People have different risk profiles, and different beliefs about the future. But it seems to me like these differences should probably get washed out in markets, so that as a society we pursue investments if and only if they have good returns using some particular beliefs (call them the market’s beliefs) and with respect to some particular risk profile (call it the market’s risk profile).

As it turns out, if we idealize the world hard enough these two notions collapse, yielding a single probability distribution P which has the following property: on the margins, every individual should make an investment if and only if it has a positive expected value with respect to P. This probability distribution tends to be somewhat pessimistic: because people care about wealth more in worlds where wealth is scarce (being risk averse), events like a complete market collapse receive higher probability under P than under the “real” probability distribution over possible futures.

Let A be an arbitrary ∑-algebra (ie, a family of sets of possible worlds closed under intersections, complements, and countable unions) and consider a society which trades contracts of the form “if we are in world a, I will give you $1” for each a in A. Suppose that all of these contracts can be resolved at some future time T. We define the price of each of contract in terms of instruments which pay out $1 at time T. (We get into standard issues with escrow and investment for prediction markets if we don’t trust each other, but I want to set that aside for now.)

Suppose that each of these markets has a negligible bid ask spread, so that for each market there is a particular price at which I can either buy or sell a contract.
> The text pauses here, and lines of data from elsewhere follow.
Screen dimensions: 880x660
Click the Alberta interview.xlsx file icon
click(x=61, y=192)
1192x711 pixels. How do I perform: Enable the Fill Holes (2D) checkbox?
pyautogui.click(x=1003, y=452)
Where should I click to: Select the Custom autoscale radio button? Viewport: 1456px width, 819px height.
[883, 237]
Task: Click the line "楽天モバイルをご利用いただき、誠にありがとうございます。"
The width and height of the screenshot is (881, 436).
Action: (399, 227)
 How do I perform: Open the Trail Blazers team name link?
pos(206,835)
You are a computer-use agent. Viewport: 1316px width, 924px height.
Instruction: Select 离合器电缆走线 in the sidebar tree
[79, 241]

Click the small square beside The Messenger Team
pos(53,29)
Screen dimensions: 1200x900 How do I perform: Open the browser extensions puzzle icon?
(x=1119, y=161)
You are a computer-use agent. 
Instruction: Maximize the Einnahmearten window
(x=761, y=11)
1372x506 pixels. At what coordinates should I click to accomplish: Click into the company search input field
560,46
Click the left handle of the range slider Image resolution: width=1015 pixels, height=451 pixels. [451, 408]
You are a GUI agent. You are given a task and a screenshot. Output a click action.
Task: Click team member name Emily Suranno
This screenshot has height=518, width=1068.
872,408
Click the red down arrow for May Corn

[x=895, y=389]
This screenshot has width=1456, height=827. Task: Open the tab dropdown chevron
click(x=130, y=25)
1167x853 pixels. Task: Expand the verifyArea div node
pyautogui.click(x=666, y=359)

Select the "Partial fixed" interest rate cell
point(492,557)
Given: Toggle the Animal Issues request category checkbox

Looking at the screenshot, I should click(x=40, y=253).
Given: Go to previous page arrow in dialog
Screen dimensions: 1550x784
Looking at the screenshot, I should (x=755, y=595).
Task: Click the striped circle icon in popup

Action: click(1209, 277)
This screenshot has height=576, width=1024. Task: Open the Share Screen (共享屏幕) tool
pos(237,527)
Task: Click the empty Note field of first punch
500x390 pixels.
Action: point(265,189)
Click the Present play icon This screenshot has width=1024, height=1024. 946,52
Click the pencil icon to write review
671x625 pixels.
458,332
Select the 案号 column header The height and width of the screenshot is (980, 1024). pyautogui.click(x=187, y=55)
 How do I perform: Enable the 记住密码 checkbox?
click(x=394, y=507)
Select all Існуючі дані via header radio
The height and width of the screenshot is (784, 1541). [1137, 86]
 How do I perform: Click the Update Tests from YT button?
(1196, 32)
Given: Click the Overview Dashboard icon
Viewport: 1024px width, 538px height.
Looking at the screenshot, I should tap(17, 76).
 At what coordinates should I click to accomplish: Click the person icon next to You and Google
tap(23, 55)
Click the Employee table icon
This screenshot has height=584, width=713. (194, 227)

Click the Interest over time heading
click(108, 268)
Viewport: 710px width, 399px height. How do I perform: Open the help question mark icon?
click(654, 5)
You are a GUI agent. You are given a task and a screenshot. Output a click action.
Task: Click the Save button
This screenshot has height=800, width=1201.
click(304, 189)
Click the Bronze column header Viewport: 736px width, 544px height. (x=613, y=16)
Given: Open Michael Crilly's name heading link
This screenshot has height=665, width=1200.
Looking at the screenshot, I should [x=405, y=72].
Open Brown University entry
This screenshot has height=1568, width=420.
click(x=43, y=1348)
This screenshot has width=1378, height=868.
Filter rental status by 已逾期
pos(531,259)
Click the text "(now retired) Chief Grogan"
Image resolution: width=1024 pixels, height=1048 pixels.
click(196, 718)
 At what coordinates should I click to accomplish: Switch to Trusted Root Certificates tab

Then the following facts are easy to verify at a very weak notion of “equilibrium” (ie, one in which there are no arbitrage opportunities that don’t require knowledge):

1) If P(X) is the price of a contract which pays out on the event X, then P is a probability distribution. This is proved by exhibiting straightforward arbitrage opportunities if P doesn’t form a measure.

2) At the margins, a rational individual will make an investment whose payoff is measurable with respect to A if and only if its expected return under P, is positive. This is proved by producing an explicit set of contracts which hedges this investment in such a way that it guarantees positive returns.

So to the extent we trust this idealization (that the relevant markets have low spreads) we can conclude that every rational investor is willing to make the same set of investments. This is slightly different from the way the results of prediction markets are normally talked about: the market prices do not represent rational estimates for the probability of various events, but are instead risk-adjusted estimates. Rational investors may assign different probabilities to the same event, and may have different attitudes towards risk, but market equilibrium implies that any such differences must precisely cancel out when it comes to making investment decisions.